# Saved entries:

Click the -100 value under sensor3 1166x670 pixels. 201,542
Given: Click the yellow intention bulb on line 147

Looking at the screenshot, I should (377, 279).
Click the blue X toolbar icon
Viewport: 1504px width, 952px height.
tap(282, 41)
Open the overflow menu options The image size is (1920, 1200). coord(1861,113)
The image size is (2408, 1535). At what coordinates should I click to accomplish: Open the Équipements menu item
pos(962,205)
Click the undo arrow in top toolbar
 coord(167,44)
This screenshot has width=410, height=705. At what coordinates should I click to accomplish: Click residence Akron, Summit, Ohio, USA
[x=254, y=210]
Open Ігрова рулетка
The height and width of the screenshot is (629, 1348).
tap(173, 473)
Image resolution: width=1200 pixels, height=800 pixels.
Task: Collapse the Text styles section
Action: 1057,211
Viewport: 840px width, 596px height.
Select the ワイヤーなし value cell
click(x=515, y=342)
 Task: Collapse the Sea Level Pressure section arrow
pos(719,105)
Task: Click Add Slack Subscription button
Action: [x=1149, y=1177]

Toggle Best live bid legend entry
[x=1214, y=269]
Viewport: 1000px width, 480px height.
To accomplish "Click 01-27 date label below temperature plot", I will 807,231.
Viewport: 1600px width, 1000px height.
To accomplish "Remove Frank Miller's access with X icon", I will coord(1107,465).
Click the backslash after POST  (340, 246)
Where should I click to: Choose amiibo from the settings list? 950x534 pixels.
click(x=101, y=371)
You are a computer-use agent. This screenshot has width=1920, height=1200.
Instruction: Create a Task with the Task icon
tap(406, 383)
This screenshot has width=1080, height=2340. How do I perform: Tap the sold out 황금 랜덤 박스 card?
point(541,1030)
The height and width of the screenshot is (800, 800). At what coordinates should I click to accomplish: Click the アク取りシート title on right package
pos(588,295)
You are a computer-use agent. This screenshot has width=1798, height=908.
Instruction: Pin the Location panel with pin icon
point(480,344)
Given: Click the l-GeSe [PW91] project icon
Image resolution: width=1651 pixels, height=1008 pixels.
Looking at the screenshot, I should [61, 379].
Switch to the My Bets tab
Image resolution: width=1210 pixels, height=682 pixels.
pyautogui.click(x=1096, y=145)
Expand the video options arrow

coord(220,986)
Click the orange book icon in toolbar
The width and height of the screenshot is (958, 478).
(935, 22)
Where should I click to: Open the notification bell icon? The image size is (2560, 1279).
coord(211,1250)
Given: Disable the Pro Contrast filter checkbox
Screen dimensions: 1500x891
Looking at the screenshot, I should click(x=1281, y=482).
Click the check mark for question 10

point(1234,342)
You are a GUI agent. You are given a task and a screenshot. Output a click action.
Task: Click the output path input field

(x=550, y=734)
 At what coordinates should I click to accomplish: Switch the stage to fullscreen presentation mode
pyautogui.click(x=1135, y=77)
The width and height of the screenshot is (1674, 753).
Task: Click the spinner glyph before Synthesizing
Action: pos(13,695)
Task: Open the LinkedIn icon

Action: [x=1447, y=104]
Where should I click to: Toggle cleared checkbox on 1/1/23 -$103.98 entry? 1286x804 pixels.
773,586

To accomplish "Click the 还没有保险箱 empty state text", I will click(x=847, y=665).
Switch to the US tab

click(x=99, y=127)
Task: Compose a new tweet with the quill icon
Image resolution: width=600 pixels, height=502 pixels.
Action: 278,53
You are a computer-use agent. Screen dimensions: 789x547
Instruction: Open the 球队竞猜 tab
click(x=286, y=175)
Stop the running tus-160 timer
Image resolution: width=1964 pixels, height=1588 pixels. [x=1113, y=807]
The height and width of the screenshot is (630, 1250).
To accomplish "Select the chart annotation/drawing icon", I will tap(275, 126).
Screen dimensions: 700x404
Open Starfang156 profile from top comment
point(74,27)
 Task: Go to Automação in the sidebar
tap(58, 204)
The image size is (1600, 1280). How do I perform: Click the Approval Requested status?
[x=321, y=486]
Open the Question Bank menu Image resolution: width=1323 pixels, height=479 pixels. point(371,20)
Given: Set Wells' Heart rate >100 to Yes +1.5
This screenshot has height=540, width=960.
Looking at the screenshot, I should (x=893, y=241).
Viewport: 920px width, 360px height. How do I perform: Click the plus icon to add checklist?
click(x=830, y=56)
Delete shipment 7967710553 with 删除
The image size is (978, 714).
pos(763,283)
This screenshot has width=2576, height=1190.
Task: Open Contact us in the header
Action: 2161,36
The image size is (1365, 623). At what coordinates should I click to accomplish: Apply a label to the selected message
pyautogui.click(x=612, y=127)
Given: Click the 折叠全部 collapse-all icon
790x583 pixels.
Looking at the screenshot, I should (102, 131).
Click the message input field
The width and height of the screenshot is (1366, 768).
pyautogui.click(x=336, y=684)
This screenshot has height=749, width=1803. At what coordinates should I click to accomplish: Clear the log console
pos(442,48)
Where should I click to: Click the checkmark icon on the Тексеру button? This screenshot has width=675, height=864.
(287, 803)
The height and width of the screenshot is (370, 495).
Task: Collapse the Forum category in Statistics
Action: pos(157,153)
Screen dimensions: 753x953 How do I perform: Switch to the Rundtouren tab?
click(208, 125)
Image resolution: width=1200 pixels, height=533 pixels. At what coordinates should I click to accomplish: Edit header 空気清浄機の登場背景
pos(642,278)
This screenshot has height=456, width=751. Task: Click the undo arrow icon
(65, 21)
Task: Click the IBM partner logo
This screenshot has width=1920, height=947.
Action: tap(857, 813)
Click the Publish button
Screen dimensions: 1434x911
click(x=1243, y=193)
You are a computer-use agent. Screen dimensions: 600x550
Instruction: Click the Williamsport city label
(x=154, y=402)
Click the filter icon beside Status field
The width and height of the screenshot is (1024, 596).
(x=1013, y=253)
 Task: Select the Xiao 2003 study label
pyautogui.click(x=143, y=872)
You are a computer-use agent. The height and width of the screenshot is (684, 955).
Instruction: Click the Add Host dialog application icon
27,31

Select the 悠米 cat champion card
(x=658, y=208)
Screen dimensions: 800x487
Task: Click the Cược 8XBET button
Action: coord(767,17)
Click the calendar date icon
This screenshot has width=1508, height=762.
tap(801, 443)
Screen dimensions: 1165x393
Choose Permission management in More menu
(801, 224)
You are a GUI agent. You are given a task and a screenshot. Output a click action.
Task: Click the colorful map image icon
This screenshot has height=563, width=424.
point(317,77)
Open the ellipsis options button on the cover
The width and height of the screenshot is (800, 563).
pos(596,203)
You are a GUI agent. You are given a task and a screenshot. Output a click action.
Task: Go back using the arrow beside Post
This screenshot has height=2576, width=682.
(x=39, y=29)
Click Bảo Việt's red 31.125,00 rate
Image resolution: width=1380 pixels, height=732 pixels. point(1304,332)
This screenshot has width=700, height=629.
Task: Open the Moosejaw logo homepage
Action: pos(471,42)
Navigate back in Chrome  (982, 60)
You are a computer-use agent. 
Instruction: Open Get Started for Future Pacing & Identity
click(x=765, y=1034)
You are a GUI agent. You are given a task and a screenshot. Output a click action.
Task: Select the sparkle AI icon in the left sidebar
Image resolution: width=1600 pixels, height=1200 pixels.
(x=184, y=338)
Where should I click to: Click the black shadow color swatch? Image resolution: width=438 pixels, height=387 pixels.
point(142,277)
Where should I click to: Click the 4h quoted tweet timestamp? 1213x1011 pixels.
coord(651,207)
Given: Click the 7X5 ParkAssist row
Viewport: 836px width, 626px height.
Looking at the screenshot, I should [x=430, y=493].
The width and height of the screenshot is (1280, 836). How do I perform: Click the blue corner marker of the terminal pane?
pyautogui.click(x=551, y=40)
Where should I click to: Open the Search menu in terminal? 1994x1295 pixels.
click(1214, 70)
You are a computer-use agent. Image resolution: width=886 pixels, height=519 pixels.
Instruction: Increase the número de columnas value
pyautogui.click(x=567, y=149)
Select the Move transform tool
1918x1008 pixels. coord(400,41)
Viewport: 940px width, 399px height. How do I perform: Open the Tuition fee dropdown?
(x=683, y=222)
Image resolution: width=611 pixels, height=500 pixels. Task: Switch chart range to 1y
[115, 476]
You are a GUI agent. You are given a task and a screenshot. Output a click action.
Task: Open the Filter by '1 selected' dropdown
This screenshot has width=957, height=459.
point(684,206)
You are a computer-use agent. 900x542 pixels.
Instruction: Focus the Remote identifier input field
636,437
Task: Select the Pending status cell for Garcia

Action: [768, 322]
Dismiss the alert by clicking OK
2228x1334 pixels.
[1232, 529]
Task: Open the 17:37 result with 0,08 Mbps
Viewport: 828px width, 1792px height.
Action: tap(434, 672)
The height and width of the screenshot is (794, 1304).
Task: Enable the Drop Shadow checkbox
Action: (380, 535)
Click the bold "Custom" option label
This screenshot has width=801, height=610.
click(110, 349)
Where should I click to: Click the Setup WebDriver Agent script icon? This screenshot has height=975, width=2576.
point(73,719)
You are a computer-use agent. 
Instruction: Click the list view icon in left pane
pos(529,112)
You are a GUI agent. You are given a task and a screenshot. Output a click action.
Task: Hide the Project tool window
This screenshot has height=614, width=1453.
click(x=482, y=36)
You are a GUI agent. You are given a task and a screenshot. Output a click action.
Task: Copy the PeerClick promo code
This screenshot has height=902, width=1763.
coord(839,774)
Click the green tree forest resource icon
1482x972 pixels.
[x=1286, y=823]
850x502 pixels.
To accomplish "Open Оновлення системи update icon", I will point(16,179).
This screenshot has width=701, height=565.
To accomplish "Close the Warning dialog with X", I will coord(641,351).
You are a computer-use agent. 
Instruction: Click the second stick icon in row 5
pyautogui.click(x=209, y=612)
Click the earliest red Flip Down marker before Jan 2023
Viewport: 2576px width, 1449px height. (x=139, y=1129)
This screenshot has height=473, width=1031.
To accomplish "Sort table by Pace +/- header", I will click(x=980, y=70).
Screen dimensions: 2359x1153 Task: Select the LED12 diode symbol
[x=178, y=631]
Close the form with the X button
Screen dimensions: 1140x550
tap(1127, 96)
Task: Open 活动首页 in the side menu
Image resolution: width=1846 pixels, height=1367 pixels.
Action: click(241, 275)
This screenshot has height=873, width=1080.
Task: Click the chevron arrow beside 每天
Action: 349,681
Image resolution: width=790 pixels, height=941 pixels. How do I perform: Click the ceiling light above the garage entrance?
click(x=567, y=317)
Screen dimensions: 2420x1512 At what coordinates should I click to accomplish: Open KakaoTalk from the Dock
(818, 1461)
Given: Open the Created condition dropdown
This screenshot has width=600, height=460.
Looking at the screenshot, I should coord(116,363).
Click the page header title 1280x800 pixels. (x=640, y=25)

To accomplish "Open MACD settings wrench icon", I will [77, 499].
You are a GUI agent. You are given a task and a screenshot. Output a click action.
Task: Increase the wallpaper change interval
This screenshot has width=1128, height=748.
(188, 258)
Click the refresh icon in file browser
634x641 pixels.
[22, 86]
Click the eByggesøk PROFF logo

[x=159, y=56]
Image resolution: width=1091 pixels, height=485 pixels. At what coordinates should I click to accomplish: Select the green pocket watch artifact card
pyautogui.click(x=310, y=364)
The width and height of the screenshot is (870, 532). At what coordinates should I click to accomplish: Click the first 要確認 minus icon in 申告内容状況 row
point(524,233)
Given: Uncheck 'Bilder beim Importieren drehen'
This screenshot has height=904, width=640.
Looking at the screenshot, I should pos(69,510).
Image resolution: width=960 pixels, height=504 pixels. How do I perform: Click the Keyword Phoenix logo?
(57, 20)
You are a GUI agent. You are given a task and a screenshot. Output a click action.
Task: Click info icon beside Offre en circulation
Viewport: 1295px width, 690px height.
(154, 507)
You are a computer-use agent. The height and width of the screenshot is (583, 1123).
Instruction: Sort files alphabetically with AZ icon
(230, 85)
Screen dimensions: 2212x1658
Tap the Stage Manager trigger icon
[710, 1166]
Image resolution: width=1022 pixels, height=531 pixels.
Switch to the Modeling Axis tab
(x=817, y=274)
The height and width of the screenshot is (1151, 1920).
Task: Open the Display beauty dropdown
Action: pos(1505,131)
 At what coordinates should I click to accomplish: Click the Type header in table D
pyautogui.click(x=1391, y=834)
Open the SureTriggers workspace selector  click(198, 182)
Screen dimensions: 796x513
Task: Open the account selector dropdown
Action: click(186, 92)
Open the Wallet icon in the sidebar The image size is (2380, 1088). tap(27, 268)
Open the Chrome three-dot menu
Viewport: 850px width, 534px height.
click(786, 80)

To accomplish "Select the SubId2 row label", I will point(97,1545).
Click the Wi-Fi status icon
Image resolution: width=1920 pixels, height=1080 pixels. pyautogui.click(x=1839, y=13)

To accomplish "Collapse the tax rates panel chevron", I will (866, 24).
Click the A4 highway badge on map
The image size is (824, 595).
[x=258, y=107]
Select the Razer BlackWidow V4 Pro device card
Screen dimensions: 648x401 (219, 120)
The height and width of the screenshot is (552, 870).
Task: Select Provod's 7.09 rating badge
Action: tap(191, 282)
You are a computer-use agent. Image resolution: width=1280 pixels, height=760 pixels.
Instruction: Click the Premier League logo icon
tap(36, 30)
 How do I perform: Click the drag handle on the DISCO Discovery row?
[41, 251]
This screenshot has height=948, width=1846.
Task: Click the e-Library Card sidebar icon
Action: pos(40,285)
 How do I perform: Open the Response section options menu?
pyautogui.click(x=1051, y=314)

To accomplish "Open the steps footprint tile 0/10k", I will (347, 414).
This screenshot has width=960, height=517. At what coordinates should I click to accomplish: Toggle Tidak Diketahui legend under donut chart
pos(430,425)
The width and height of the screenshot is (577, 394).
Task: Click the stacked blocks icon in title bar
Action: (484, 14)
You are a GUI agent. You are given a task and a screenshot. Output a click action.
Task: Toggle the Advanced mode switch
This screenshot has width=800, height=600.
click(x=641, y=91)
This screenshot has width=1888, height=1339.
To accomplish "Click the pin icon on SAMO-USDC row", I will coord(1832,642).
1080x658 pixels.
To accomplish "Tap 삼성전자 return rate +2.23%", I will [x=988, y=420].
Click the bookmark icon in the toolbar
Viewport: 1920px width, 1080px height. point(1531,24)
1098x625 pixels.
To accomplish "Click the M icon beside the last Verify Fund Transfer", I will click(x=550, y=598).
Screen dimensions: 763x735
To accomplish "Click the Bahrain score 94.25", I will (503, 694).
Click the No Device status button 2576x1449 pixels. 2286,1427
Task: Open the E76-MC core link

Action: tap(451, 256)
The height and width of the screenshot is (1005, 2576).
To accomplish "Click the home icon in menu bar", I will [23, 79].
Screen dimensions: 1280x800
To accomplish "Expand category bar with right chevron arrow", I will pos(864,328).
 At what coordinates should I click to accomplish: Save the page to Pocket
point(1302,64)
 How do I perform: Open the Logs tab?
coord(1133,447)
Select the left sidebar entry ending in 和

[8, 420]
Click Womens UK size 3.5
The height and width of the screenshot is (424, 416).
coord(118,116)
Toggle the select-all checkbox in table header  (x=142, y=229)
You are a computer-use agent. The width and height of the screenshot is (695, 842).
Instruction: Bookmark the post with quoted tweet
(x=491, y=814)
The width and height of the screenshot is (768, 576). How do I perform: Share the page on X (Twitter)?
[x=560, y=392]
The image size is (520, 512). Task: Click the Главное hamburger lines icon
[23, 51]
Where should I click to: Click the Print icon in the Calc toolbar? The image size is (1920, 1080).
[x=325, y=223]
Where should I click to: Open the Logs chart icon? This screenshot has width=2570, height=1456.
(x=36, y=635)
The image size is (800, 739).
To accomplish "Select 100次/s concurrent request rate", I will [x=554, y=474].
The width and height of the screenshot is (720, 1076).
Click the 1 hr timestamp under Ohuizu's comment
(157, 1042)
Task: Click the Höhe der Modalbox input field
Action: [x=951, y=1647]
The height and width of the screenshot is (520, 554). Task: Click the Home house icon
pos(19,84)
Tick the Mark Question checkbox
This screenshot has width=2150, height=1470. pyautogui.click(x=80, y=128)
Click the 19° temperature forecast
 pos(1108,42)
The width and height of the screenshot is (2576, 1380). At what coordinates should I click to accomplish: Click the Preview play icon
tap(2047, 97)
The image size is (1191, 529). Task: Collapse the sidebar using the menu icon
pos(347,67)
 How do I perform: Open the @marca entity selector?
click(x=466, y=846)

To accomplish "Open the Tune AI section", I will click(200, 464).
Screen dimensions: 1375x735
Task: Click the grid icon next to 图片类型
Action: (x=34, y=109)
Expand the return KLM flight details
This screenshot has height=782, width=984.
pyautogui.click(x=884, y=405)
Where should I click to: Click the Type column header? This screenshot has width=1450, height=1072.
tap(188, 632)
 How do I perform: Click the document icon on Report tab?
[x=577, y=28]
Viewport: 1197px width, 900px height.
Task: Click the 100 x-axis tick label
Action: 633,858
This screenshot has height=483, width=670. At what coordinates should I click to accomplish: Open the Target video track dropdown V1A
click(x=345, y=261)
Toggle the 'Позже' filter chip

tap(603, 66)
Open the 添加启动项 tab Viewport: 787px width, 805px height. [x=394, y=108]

# GIVEN TASK:
Repeat everything from the line containing "Image resolution: width=1022" down to the line containing "Image resolution: width=1920", both included, without any changes.

# RESULT BELOW:
Image resolution: width=1022 pixels, height=531 pixels.
Switch to the Modeling Axis tab
(x=817, y=274)
The height and width of the screenshot is (1151, 1920).
Task: Open the Display beauty dropdown
Action: pos(1505,131)
 At what coordinates should I click to accomplish: Click the Type header in table D
pyautogui.click(x=1391, y=834)
Open the SureTriggers workspace selector  click(198, 182)
Screen dimensions: 796x513
Task: Open the account selector dropdown
Action: click(186, 92)
Open the Wallet icon in the sidebar The image size is (2380, 1088). tap(27, 268)
Open the Chrome three-dot menu
Viewport: 850px width, 534px height.
click(786, 80)

To accomplish "Select the SubId2 row label", I will point(97,1545).
Click the Wi-Fi status icon
Image resolution: width=1920 pixels, height=1080 pixels. pyautogui.click(x=1839, y=13)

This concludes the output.